Contas laranjas ajudam a lavar trilhões e tornam o Brasil alvo global do crime organizado
Estudo internacional mostra como falta de punição favorece uso de contas de passagem por organizações criminosas; Brasil se destaca negativamente no cenário global

São Paulo, abril de 2025 – Em meio ao crescimento avassalador da economia paralela do crime organizado, o sistema financeiro brasileiro enfrenta um dos seus maiores desafios: o uso desenfreado de contas laranjas. Essas contas, abertas ou usadas por terceiros com o intuito de ocultar a origem de valores ilícitos, têm se tornado a pedra angular de uma rede global de fraudes, tráfico de drogas, lavagem de dinheiro e cibercrimes.
Segundo o Global Mules Report 2024, divulgado pela empresa de segurança digital BioCatch, mais de US$ 3,1 trilhões circularam em dinheiro ilegal pelo sistema financeiro global no último ano. E uma parte importante dessa cifra passou pelas quase 2 milhões de contas laranjas identificadas em 257 instituições financeiras de 21 países. O Brasil ocupa posição de destaque nessa estatística — mas pelas razões erradas.
No país, a fragilidade da legislação penal aliada à ausência de mecanismos eficazes de responsabilização tornou o uso dessas contas uma estratégia de baixo risco e alto retorno para criminosos. Enquanto nos Estados Unidos a pena média por lavagem de dinheiro gira em torno de 71 meses de prisão, e pode chegar a 14 anos no Reino Unido ou até prisão perpétua na Austrália, o Brasil carece de um sistema que puna diretamente o usuário ou cúmplice da conta de passagem.
“A ausência de punições efetivas cria um incentivo econômico para o uso de contas laranjas”, afirma Cassiano Cavalcanti, Diretor de Pré-Vendas LATAM da BioCatch. “Isso não apenas favorece fraudes e golpes, mas também permite que crimes como tráfico de drogas e sequestros continuem se expandindo pelo país.”
Dados reforçam dimensão do problema
De acordo com o relatório de Identidade Digital e Fraude 2025, do Serasa Experian, 51% dos entrevistados já foram vítimas de fraudes — um aumento significativo em relação aos 42% registrados no ano anterior. Entre as principais modalidades, o uso de contas laranja aparece como um fator crítico, com golpes envolvendo boletos falsos ou Pix fraudulento representando 32% dos casos.
Os impactos financeiros são expressivos: 54% dos que sofreram fraudes relataram perdas, sendo que 52% perderam até R$ 500, e 20% tiveram prejuízos entre R$ 1.000 e R$ 5.000. Entre os mais jovens, esse número sobe para 26%.
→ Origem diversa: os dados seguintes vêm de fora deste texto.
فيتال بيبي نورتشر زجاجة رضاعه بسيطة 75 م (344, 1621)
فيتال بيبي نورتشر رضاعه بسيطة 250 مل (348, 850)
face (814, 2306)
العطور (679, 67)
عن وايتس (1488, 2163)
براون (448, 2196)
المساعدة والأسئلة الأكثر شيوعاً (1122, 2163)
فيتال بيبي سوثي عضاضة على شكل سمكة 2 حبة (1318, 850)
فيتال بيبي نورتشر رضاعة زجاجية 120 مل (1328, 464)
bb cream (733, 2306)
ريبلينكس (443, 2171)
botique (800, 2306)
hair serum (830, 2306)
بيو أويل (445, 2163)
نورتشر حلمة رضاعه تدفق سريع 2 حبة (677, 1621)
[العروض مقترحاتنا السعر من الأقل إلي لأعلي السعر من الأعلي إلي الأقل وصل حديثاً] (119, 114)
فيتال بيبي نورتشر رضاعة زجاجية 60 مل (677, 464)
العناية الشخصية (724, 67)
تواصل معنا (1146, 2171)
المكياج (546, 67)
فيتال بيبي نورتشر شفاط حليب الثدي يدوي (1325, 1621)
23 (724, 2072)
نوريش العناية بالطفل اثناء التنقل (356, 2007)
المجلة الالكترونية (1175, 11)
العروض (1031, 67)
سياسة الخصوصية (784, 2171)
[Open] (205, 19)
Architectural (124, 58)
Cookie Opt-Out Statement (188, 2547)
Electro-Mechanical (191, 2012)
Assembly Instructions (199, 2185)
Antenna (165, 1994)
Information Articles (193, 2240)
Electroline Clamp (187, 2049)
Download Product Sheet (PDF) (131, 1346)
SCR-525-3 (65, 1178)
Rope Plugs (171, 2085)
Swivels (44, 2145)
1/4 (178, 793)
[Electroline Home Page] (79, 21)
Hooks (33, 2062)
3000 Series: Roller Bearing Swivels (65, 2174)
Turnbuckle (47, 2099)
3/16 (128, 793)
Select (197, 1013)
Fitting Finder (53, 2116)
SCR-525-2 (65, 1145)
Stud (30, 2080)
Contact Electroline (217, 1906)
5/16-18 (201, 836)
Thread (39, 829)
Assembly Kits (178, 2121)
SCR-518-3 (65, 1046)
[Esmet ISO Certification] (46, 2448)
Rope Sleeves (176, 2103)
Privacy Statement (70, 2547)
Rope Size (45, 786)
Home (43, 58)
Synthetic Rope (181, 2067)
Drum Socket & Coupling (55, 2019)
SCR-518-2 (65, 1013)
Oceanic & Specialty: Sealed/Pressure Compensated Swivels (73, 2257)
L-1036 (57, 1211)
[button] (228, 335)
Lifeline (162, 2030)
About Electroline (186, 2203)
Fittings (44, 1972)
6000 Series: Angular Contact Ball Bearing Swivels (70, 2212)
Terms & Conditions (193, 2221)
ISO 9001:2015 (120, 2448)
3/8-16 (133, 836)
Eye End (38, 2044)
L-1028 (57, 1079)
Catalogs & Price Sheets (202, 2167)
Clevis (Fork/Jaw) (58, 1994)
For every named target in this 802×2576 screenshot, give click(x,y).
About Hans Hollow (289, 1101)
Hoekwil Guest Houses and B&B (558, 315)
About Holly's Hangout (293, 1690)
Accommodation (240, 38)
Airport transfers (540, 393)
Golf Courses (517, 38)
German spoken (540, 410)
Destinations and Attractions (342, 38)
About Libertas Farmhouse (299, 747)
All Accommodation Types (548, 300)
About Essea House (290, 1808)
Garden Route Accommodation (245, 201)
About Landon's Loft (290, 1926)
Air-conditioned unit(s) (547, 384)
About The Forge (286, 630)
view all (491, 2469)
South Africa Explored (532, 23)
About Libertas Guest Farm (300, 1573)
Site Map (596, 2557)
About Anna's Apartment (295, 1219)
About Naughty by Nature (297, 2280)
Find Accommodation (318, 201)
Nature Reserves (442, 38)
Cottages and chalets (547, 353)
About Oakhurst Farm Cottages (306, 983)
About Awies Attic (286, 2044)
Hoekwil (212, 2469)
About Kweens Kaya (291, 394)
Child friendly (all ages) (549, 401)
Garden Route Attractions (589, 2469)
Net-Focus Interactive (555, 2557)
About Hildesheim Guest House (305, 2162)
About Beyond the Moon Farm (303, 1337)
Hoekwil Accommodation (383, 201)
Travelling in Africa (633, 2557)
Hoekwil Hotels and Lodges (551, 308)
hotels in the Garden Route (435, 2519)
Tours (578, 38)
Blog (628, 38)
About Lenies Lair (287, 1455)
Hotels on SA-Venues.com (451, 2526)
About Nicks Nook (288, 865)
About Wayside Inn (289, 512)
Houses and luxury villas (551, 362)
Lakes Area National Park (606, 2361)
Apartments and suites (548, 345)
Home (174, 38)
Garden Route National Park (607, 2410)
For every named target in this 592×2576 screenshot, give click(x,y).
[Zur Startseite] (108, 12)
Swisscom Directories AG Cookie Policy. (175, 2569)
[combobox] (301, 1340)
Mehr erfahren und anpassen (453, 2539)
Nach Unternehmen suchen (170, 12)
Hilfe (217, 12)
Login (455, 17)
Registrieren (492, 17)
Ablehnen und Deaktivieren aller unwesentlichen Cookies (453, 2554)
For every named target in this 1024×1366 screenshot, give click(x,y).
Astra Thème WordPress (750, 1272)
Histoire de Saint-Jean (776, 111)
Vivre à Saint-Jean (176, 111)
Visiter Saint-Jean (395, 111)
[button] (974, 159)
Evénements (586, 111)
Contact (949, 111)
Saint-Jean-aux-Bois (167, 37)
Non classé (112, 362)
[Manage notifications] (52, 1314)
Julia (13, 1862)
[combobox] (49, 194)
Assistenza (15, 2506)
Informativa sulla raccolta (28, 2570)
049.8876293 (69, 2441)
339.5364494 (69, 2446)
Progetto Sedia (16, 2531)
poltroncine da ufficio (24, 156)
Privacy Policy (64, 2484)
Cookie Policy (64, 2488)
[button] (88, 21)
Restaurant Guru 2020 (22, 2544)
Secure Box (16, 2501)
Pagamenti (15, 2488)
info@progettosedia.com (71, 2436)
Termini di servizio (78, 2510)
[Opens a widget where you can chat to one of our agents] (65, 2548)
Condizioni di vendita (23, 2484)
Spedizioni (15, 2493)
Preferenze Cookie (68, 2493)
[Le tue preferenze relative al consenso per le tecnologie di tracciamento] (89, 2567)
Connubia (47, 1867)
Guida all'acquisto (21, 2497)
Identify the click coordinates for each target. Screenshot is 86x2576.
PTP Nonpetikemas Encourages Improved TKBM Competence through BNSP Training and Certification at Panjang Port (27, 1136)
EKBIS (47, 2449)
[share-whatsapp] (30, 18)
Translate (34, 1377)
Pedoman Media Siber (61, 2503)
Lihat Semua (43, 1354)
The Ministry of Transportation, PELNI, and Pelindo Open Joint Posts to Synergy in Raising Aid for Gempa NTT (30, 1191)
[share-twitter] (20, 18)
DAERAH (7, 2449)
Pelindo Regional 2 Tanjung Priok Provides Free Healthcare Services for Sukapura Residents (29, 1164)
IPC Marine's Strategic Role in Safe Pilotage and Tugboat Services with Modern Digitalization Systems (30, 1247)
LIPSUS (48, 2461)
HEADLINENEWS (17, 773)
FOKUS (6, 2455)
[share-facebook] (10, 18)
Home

Dados do relatório 2024 Digital Banking Fraud Trends in Brazil, da BioCatch, reforçam a vulnerabilidade do ambiente digital: 90% das fraudes ocorrem em dispositivos móveis, e mais de 70% das perdas financeiras em 2022 foram via Pix. No total, os golpes resultaram em um prejuízo de US$ 500 milhões no Brasil.
Para Cavalcanti, a falta de conscientização e a facilidade na criação de contas digitais impulsionam esse cenário. “Os criminosos aproveitam brechas na segurança digital para usar contas laranja como meio para lavagem de dinheiro e fraudes bancárias. A população precisa estar atenta a golpes de engenharia social, e as empresas devem investir em tecnologias mais robustas de autenticação e monitoramento”.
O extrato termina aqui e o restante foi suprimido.